There are a lot of things your kids may not have mentioned but wish you knew about what’s going on with them. By getting cued into these thoughts, you can build a stronger, happier relationship with your children and avoid a lot of pointless misunderstandings and arguments.
• I say I don’t need you, but I do. Pre-teens and teens are well known for dramatic statements like, “Get out of my life!” But that’s stress and hormones talking. They actually do want to talk to you about things they’re worried or excited about, but they’re concerned you’ll judge them or get upset if they ask about sensitive topics like sex, drugs or drinking. Find a casual way, maybe while you’re driving, to let them know they can talk to you or ask you about anything and you won’t judge or get mad. You’ll probably be surprised by what they share with you.

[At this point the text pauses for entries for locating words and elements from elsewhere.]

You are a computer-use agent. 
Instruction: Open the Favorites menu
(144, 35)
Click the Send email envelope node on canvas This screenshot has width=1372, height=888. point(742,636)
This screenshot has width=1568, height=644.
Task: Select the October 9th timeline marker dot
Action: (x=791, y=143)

• It upsets me when you guys fight. At any age, hearing parents arguing or treating each other with disrespect is scary and upsetting to kids. Here’s why. You and your partner are the foundation of their world. If that’s in jeopardy, then they feel like they have no safe haven. Of course you and your partner will get mad at each other sometimes, but have your discussions in private when the kids are not around and remember to fight fair—no yelling, threatening or name-calling.
• My brain can’t switch gears that fast. You might assume because your kids seem to be master multitaskers—texting, watching T.V. and talking you all at the same time—that it’s easy for them to go from one to task to the next. But, just like you, they need a little downtime to switch gears and refocus. When they get home from school, give them some time to relax before insisting that they start on homework or other chores. They’ll focus better and you’ll avoid some of life’s inevitable homework hassles.
• When you label me, I think that’s all I can be. Amy’s the smart one. Trent is the disorganized one. Tim’s the creative one. Labels, positive or negative, can put your child in a box. Everyone has strong points and less strong points, so look at your child as a whole person. Trent might be disorganized, but he’s really empathetic. Amy’s smart, but she also loves hiking. Tim is creative, but he can also fix any machine that’s broken.
• I’m going to make mistakes. Every child makes missteps, so don’t expect yours to be perfect. They need to know that you understand that everyone makes mistakes. That way, they’ll let you know when something has gone wrong and they need your help rather than trying to hide their mistakes for fear of disappointing you or getting yelled at.